> _Objective_
Switch "logo" to "crest" in the stretch from the line containing "Click the Newcastle club logo" through the line containing "click(200, 78)", and give back only those lines, otherwise unchanged.

> _Data excerpts_
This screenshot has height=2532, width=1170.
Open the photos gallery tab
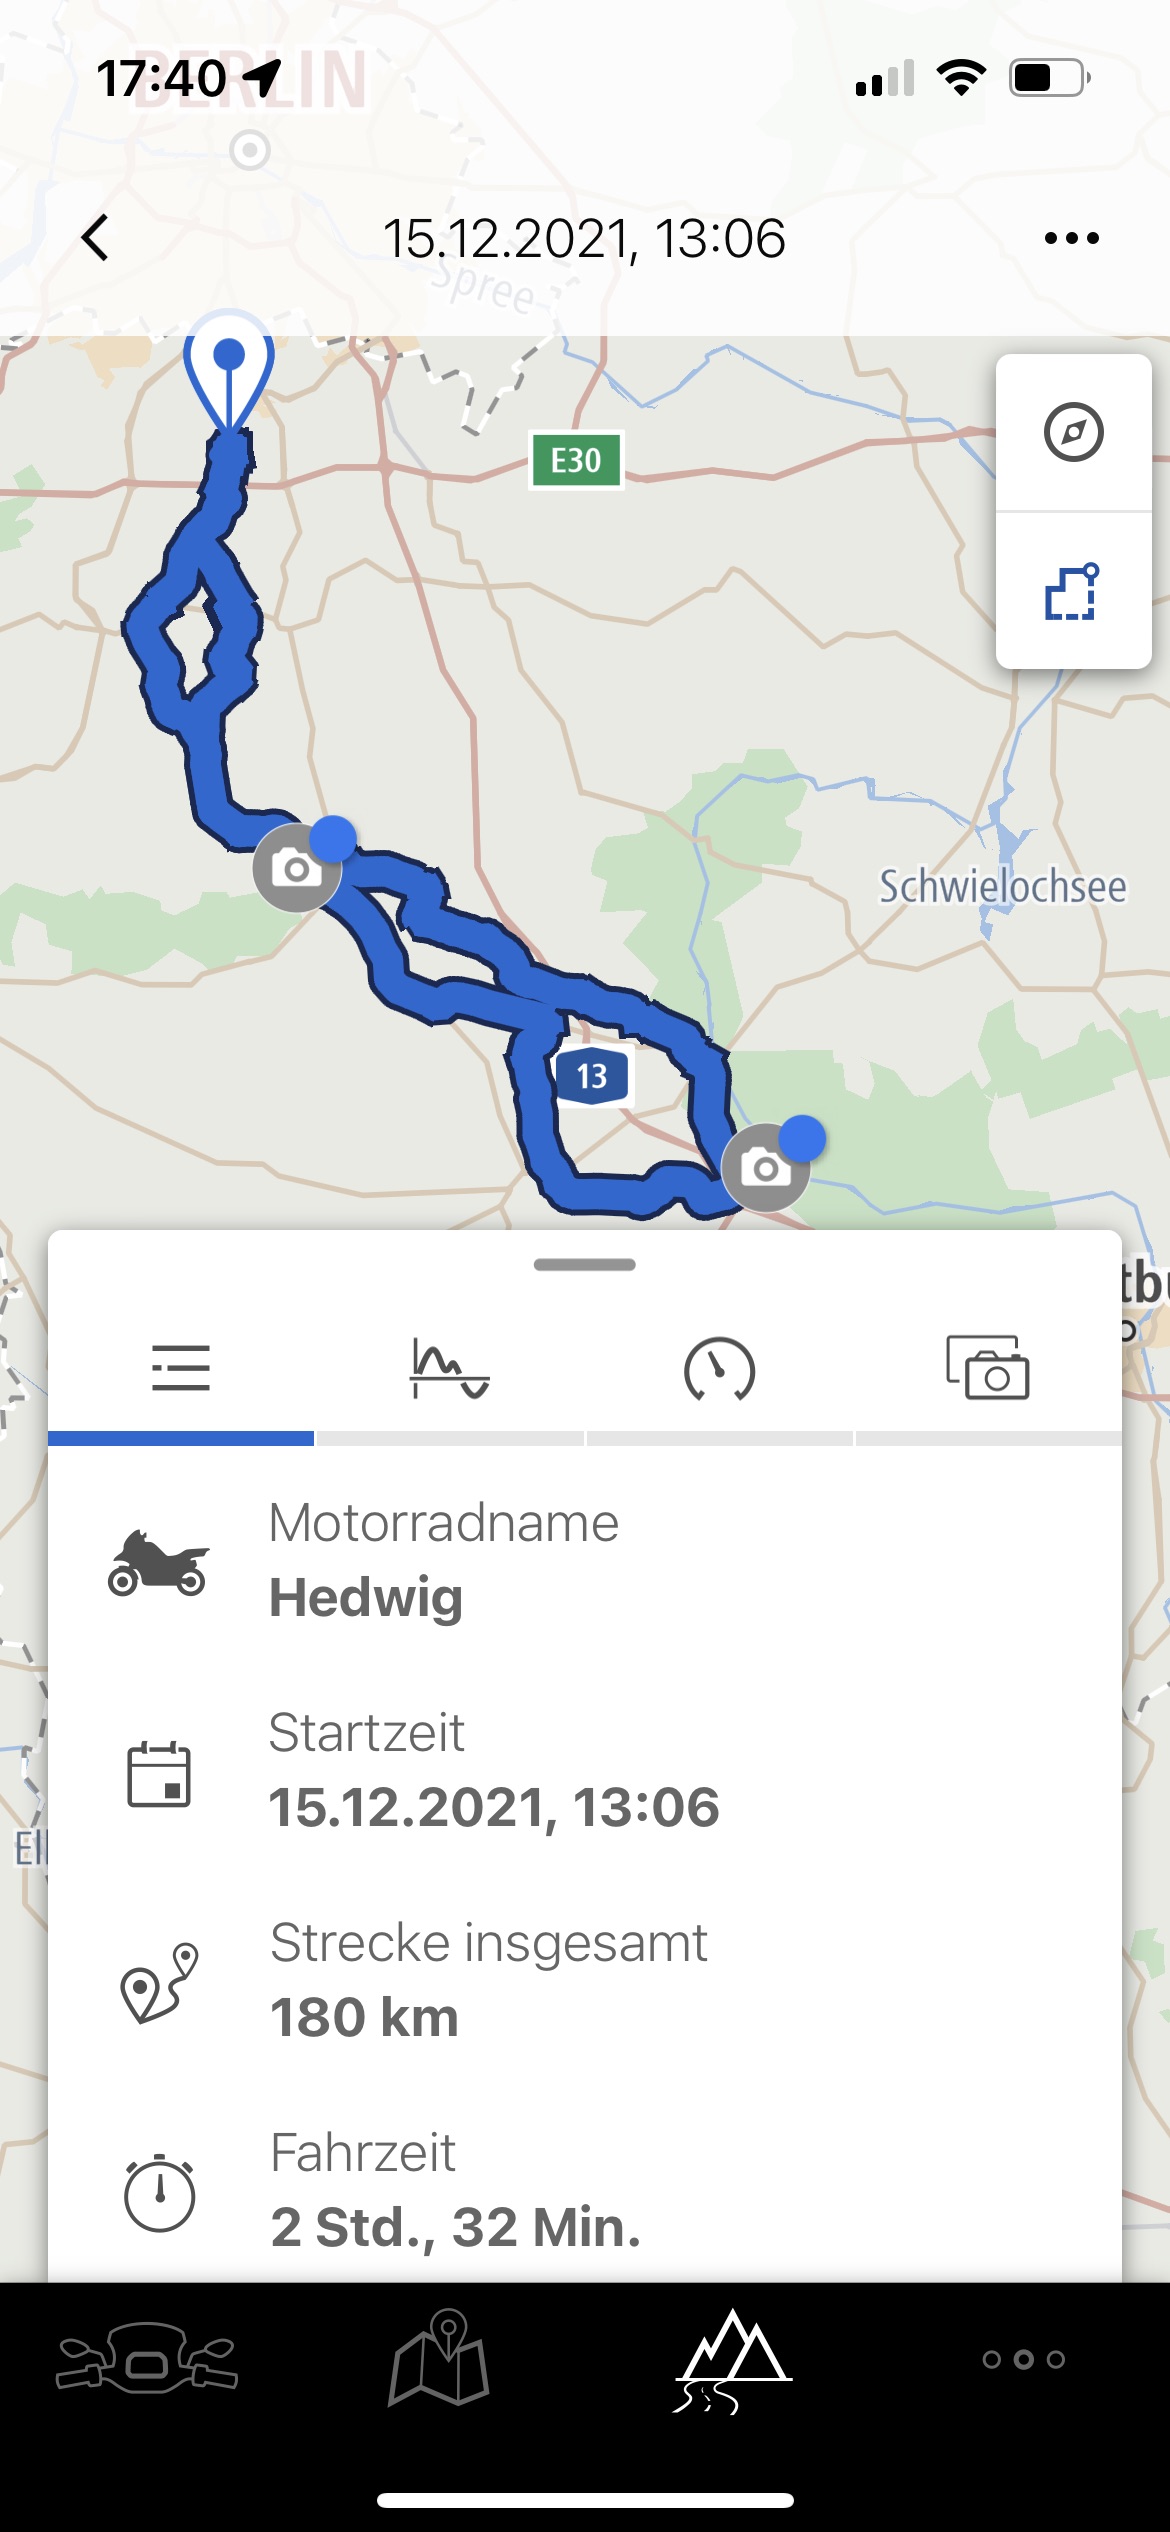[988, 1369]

...

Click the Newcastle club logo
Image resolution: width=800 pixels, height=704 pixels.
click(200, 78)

> _Reply_
Click the Newcastle club crest
Image resolution: width=800 pixels, height=704 pixels.
click(200, 78)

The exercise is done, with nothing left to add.